Pour être plus efficace, l’AGEG essaie de nouer des contacts avec les organisations d’étudiants d’Outre-Mer. Les archives ne donnent pas beaucoup d’informations à ce sujet car ils se mêlent peu aux autres étudiants. Les relations de l’UNEF avec l’UGEMA ( Union des étudiants musulmans algériens ) n’ont pas toujours été faciles, ce qui marque les limites de son engagement. En 1956, au congrès de Strasbourg, l’UNEF refuse de cautionner les positions très nationalistes de l’UGEMA. Elle rompt les relations quand l’UGEMA lance une grève des cours sans la prévenir. A Grenoble, un contact est maintenu. Le rapprochement UNEF-syndicats de travailleurs est difficile aussi, malgré les efforts d’un groupe de l’AGEG : « la dualité ouvriers-étudiants reste forte en Isère » constate un officier des Renseignements Généraux. Ce sont deux mondes qui ne se rencontrent pas. Les ouvriers considèrent encore souvent les étudiants comme « des fils de famille qui  font grève pour leur sursis (…) alors que les autres sont en Algérie ». Il y a quelques contacts mais pas vraiment de luttes communes.

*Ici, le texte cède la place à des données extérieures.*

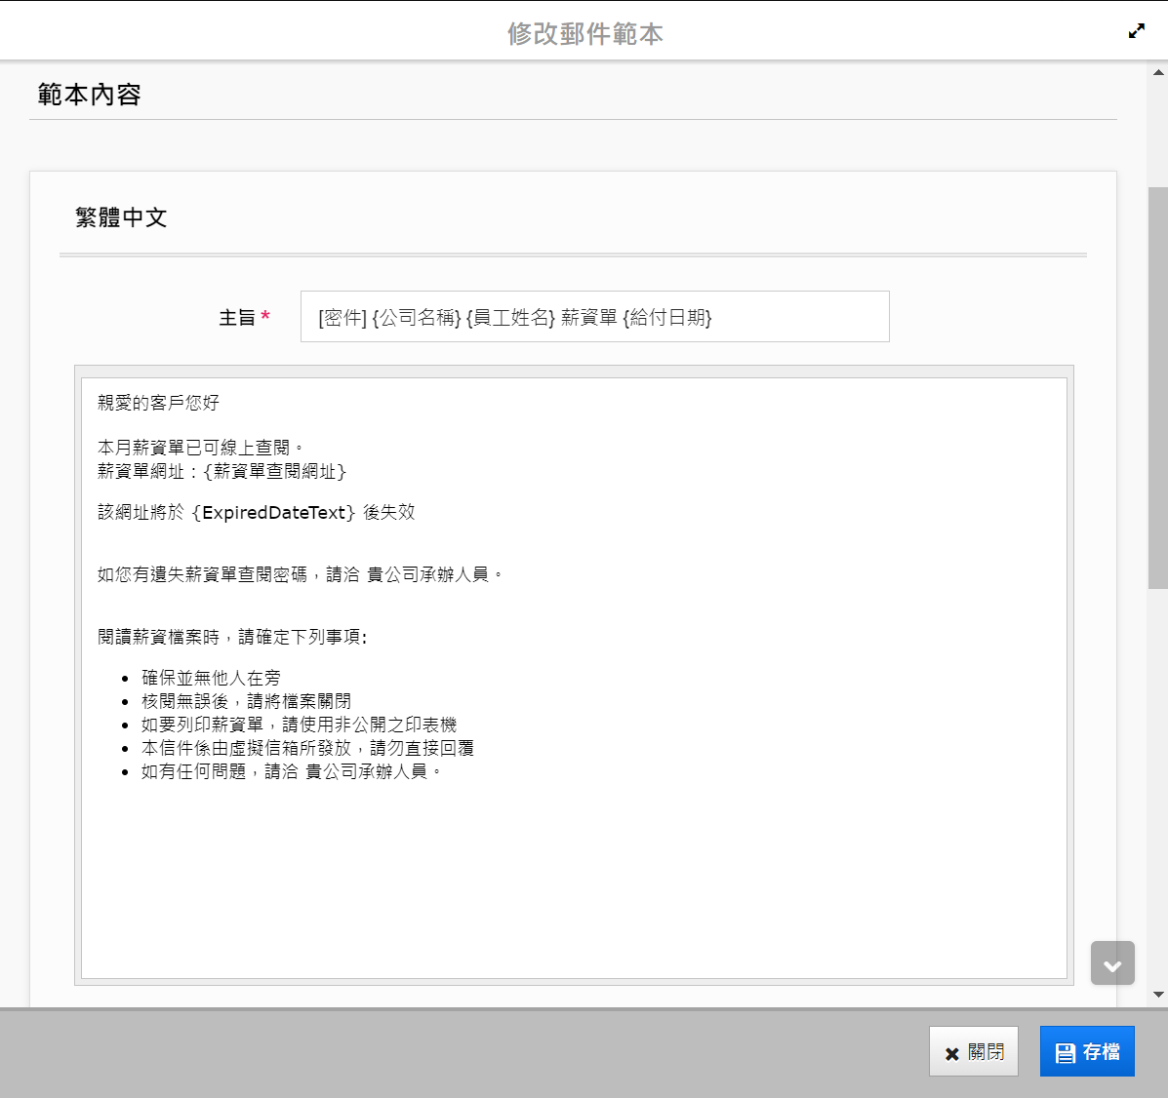Click the {給付日期} token in the subject
The height and width of the screenshot is (1098, 1168).
tap(667, 318)
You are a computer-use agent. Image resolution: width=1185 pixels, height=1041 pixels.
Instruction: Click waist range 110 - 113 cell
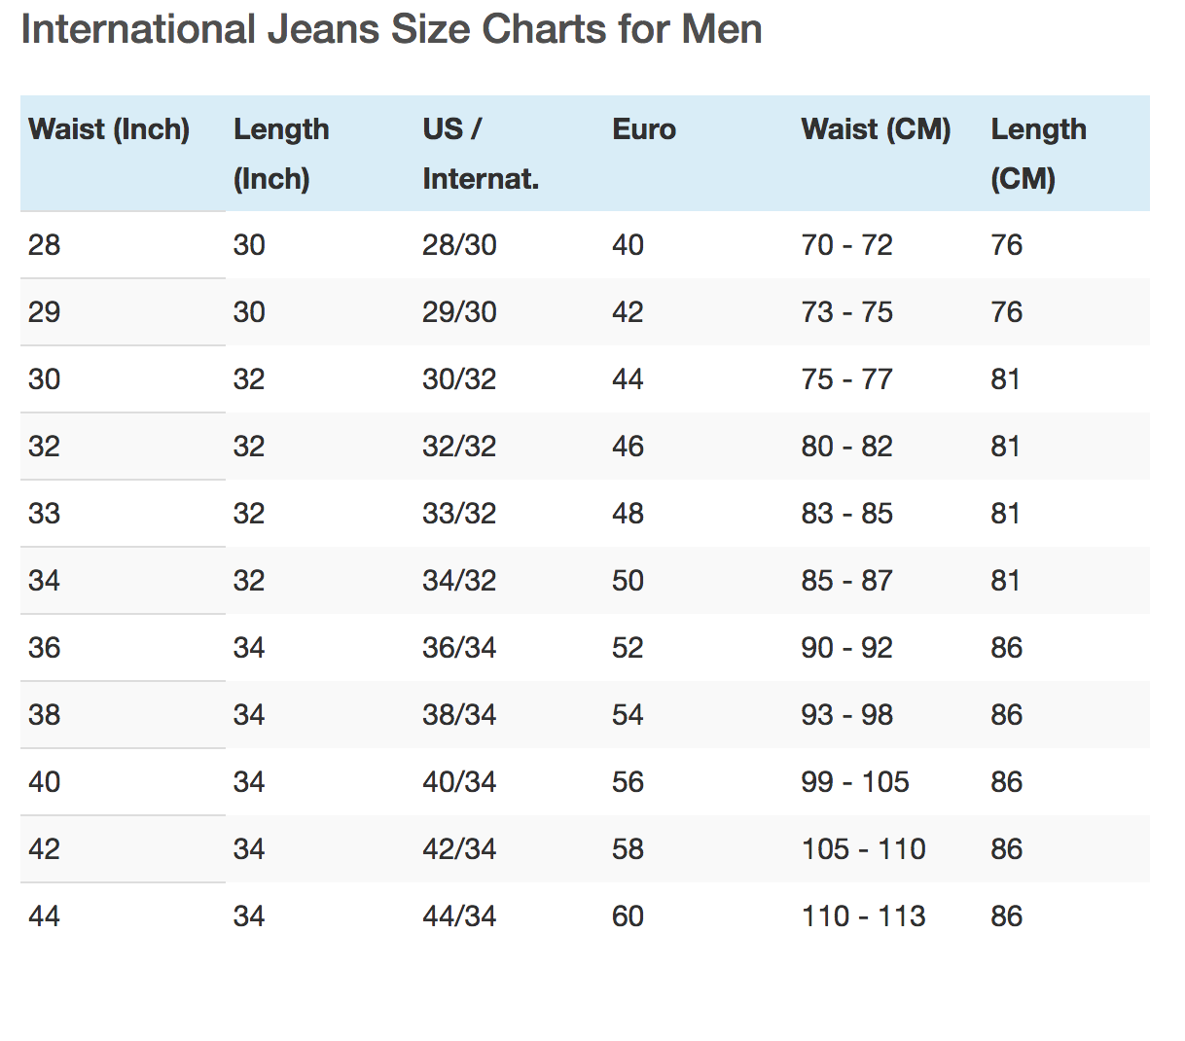pos(863,916)
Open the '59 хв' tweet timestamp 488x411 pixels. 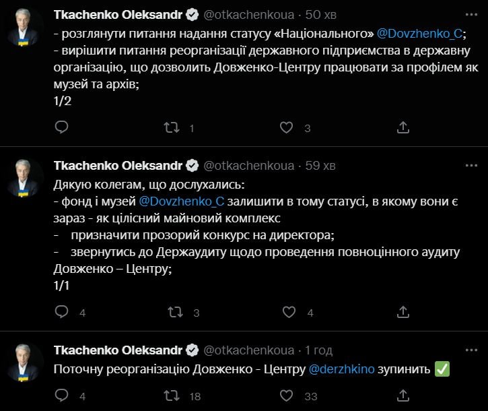click(x=323, y=165)
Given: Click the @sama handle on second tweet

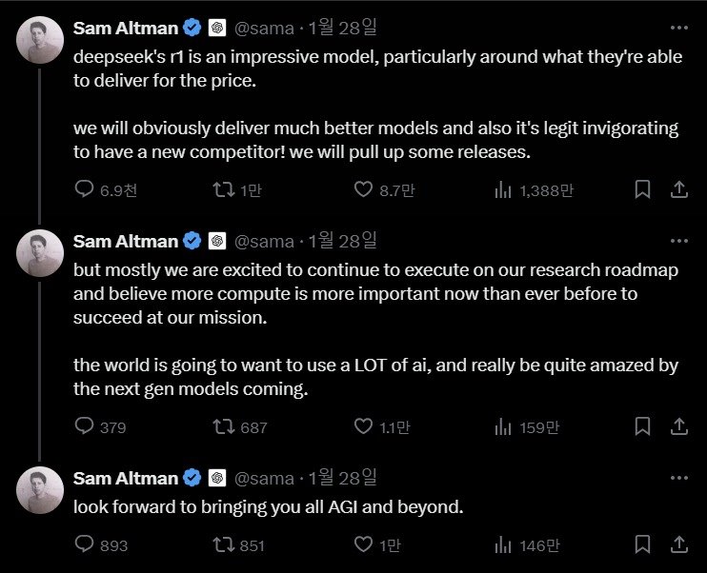Looking at the screenshot, I should click(263, 240).
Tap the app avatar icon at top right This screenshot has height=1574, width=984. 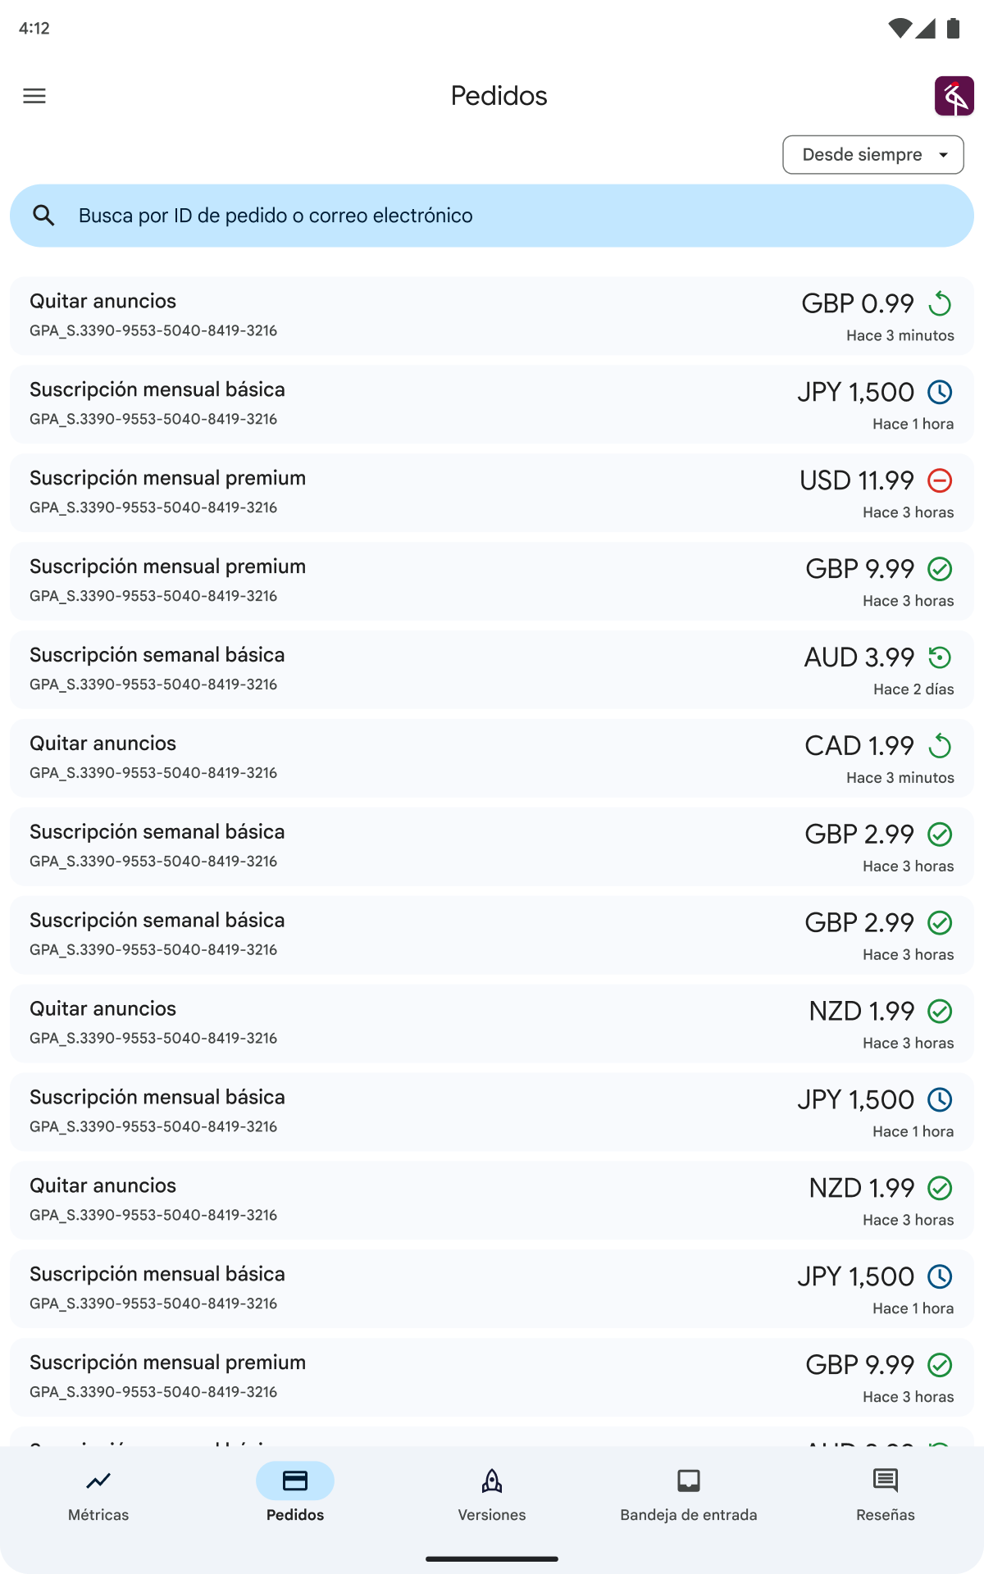click(954, 96)
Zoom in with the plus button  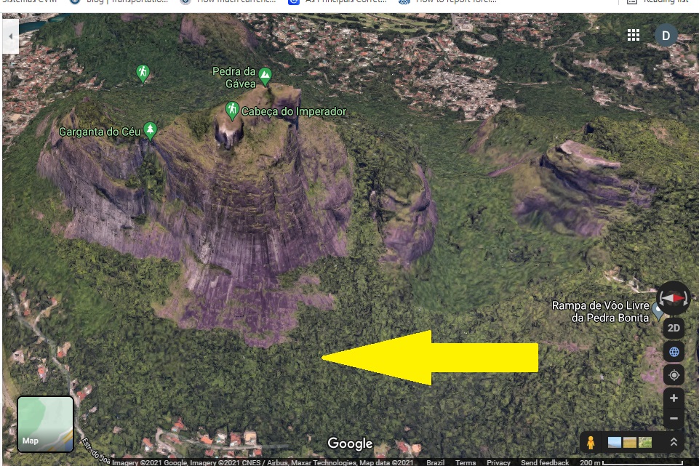pyautogui.click(x=674, y=398)
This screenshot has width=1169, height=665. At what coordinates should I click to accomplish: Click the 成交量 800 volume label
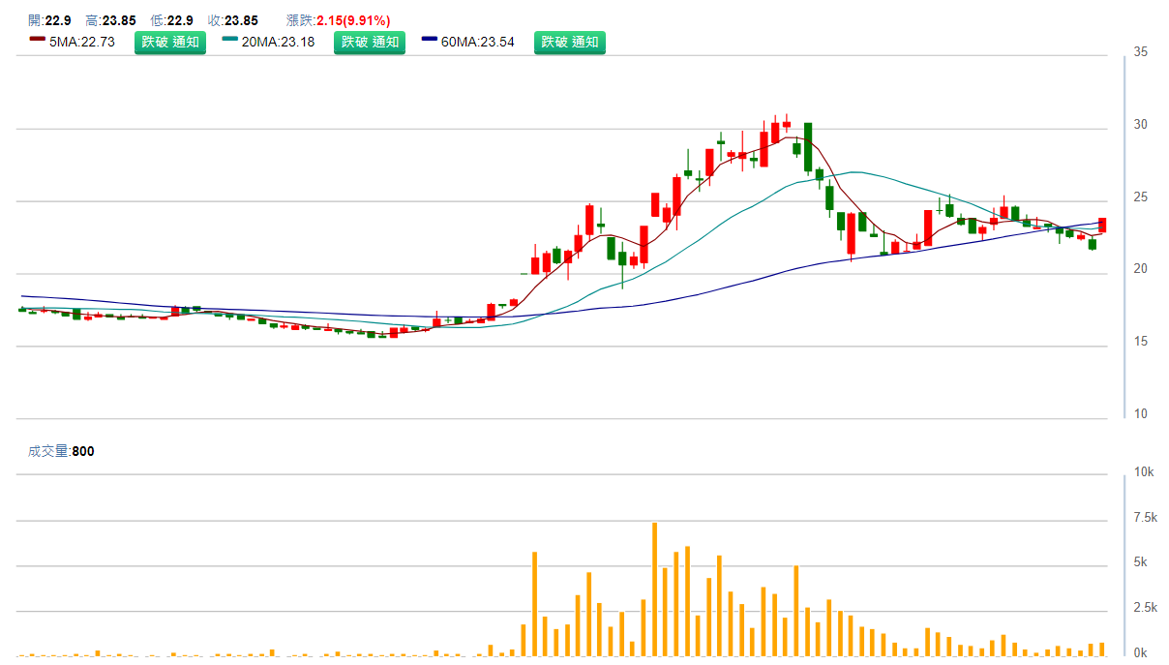61,451
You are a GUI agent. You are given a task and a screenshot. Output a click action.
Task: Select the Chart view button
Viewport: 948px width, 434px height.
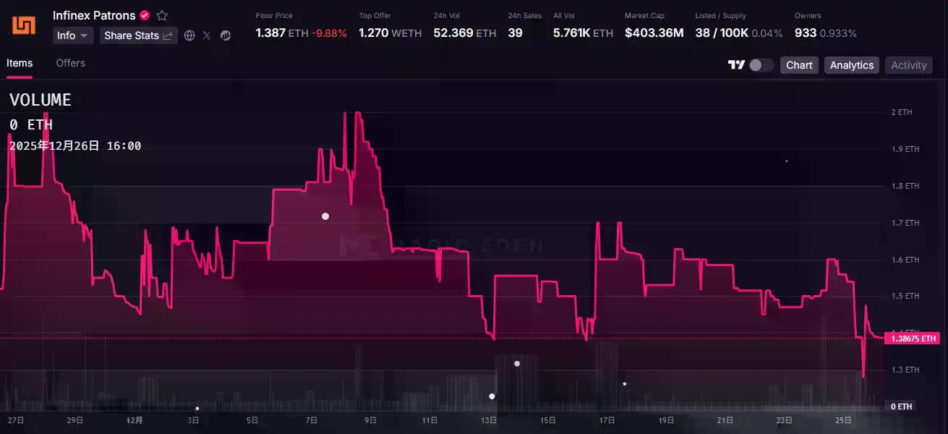[x=799, y=65]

Dans les dernières années de la guerre d’Algérie, le syndicat étudiant étendra sa réflexion à d’autres régions d’Outre-Mer : en février 1962, la journée internationale des étudiants contre la colonisation lui permet de rappeler que la décolonisation n’est pas terminée et que des territoires continuent à connaître la misère, l ’injustice ou la domination ( Congo, Laos, Sud Viet-Nam, Angola ). En Août 1962, il organise même une action contre la colonisation, en direction des étudiants antillais, qui fut un échec en raison de la réticence de ces derniers à s’engager sur le terrain politique.

Notes
60.

Cf. B. SORNE : Op. cit.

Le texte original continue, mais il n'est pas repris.